## Task description
Give back all of the data exactly, with every picture omitted.

::: Exercise data

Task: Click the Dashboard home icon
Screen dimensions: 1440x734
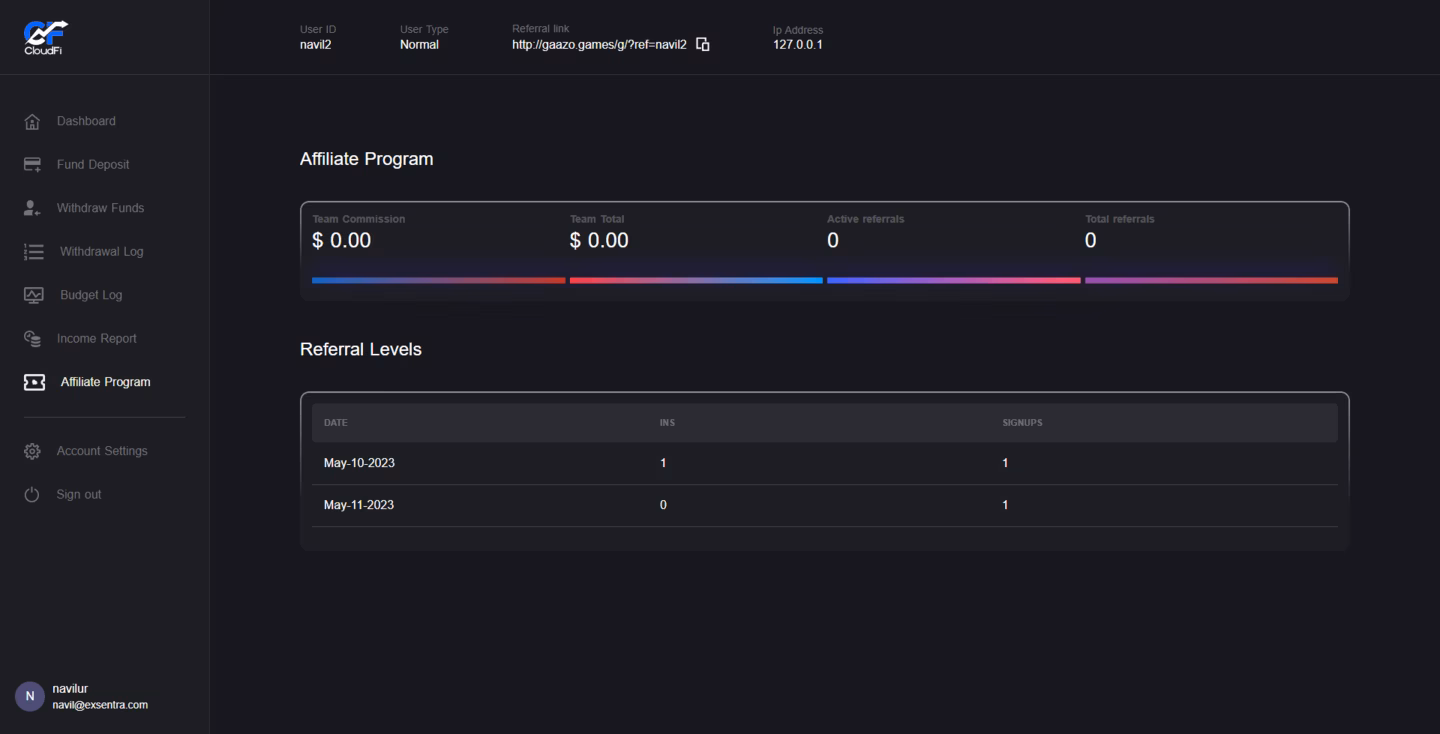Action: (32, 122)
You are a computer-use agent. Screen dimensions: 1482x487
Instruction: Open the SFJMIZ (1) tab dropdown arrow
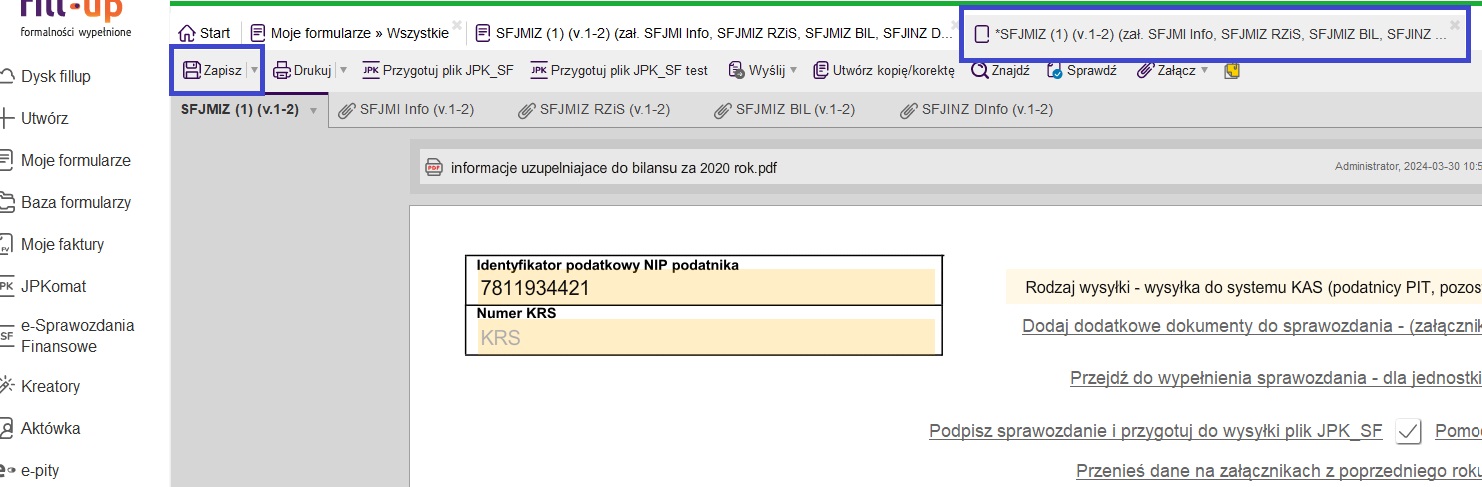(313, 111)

::::::

## Output for this task
Task: Click the Dashboard home icon
Screen dimensions: 1440x734
Action: (32, 122)
You are a computer-use agent. Screen dimensions: 1482x487
Instruction: Open the SFJMIZ (1) tab dropdown arrow
(313, 111)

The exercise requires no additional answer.